Michael Watterson watty at eircom.net
Tue Jun 19 13:16:38 IST 2007


Mikhail Ramendik wrote:
> On Tuesday 19 June 2007 09:45, Michael Watterson wrote:
>
>   
>> There will be PCMCIA(PCCard actually), PC Express card and USB modem
>> using 3rd gen ASIC in the Autumn.  
>>     
>
> Are there any Linux drivers for the USB one? It's important for me because if 
> theer's no USB (or no Linux driver for USB), I need to get an old PC Card 
> enabled machine from elsewhere to act as a router.
>   
Linksys, Dovado & Netgear all have PCMCIA slot versions of their WiFi 
WAN routers. These work now today with 3G/HSDPA and with PCMCIA card in 
Finland/Slovakia.

The OpenWRT can be customised once we figure out Linux driver and runs 
on all 3 of these boxes. The manufacturers will be releasing Irish 
Network OFDMA firmware. The Slovak folks are working on F-OFDM driver 
for OpenWRT already.

USB only works in Finland/Slovakia. USB/PCMCIA/PCexpress 3rd gen before 
end 2007.

At the minute only PCMCIA (cardbus 3.3V).

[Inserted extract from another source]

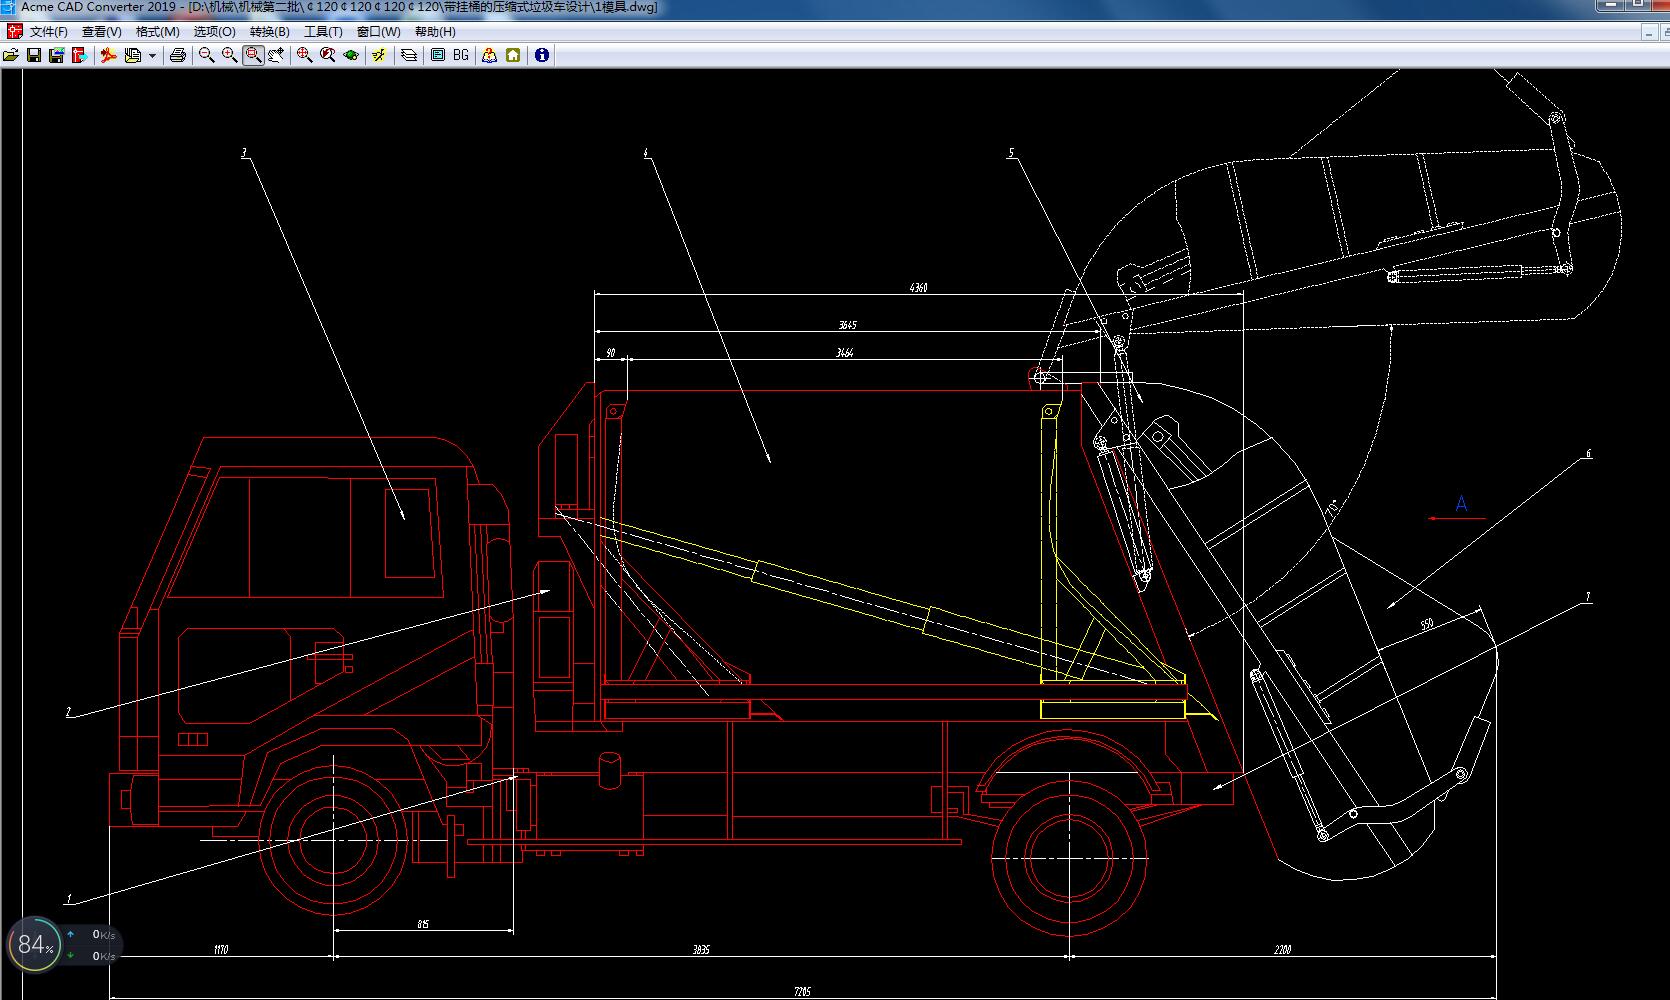Click the Export to PDF icon
Screen dimensions: 1670x1000
coord(109,55)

Today the only driver I see working is XP. At public launch there will 
be XP, Vista, OS X. The retail CD has Redhad Enterprise kernel 2.6.9 
binary ready to run and its full MPL/GPL source

I'm assured the linux driver works, but I have not access to that 
flavour of Linux.

Maybe with people here we can get CentOS, Ubuntu, Fedora etc 2.6.20 
working and also Elf3 PCMCIA handheld PC (2.4 kernel).

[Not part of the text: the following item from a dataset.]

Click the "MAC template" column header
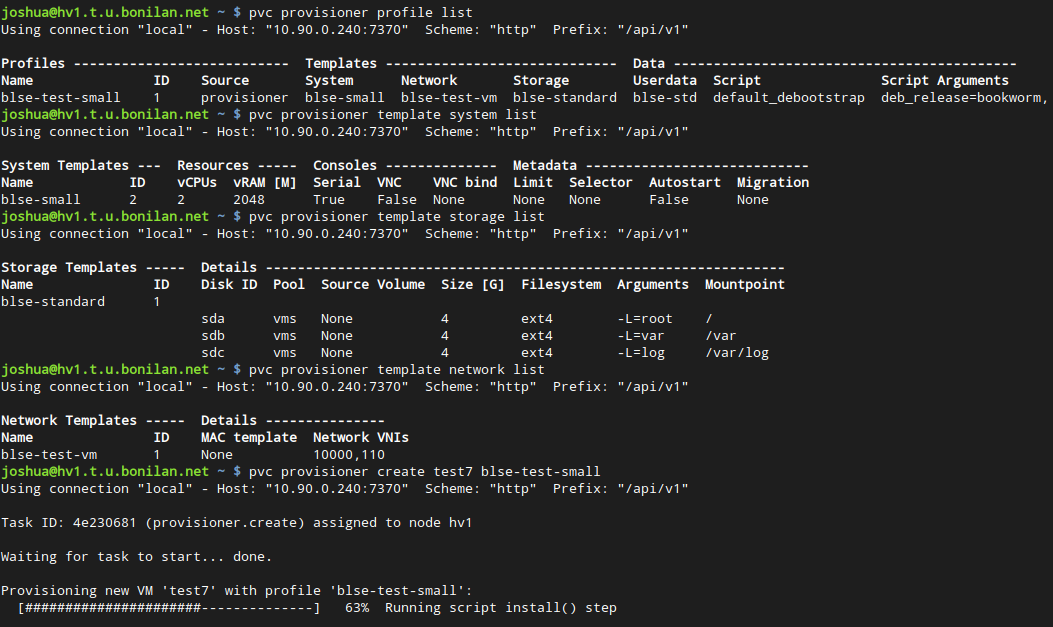tap(249, 438)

I've spent about 2 weeks and not got the supplied source to compile. 
I've successfully compiled the Slovak 2.6.20 kernel source on Fedora 
Core6 and Fiesty Fawn Ubuntu and tried it with the working Irish 
ft2000.img (DSP file) and QFT supplied and Slovak ft1000.conf in /etc/pcmcia

>   
>> Digiweb may officially launch public 
>> pilot area next month in Finglas. There will be nationwide roll out.
>>     
>
> Any idea how fast it will be? 
>   
Yes. But I'm not allowed to say. It's mostly not distinguishable from 
using DSL or  Metro.  Obviously you  get less  speed  on any wireless 
system as users are added. The quoted 3 speed is for one user only in a 
sector with view of mast and wind behind :) I think 3G is max about 25 
users and then 26th dialup fails.  The 4G OFDMA supports 1 to 127 
streams and <50ms  from "sleep"  to  upload/download . I think the limit 
of   Static IPs  of sleeping modems in a 4G OFDMA cell is possibly the 
entire subnet. There is no dialup.


> I'm about 10-15 miles from Limerick City, Three has factual HSDPA coverage 
> here but their customer service won't admit it :) So I suspect this won't be 
> one of the first areas , that's why I'm interested in "how fast".
>
>   
I'm 6km from Raheen. I don't know when a Limerick base will be live. But 
there definitely will be one with up to 25km radius  possibly or more on 
fixed external Yagi.

The range on the built in aerial seems good. I'm unfortunately not at 
liberty right now to say what that range is. But you won't be disappointed.
>> The 3G/HSDPA/GPRS/Edge/ipw is essentially fast dialup. Often
>> non-routable private IP and loss of session if any signal loss, with
>> possibly different IP. Loss of signal is like unplugging a phone line,
>> you always get a new connection.
>>     
>
> And the upload speed is SLOW as well. Three apparently shapes it to about 56k.
>
>   
Not really. The 3G/HSDPA technology actually  maxs out about 70k for 3G 
and only a little more for HSDPA.  Who knows when  O2/Voda/3 will deploy 
HSUPA which allows higher upload speeds. *
*
>> I can't give exact launch times. latency, speed, number of users  active
>> & sleeping per sector, coverage, package pricing  etc as these are  not
>> to be published  till official launch. However I'd say eircom, 3,
>> vodaphone & O2 won't like it.
>>     
>
> Of the mobiles, Voda and Three really. Others don't even promote broadband 
> packages, and to compete in voice these days you need REAL big coverage (or 
> like Three, dual mode phones and an agreement with one of the two biggies).
>
>   
>> There should be 088 numbers using SIP giving normal PSTN/Mobile
>> connectivity (not peer to peer SIP outside Digiweb network) 
>>     
>
> Will third party SIP services be firewalled out? 
>   
No. Digiweb is primarily a ISP providing a DATA NETWORK. They are NOT a 
phone operator!

The only thing Digiweb blocks and will block on 4G is Port 135 .. Port 
139 to protect people who don't know to remove MS Bindings to NIC and 
other Windows issues. They will even remove that blocking on your IP if 
you convince them you need it and understand what you are doing!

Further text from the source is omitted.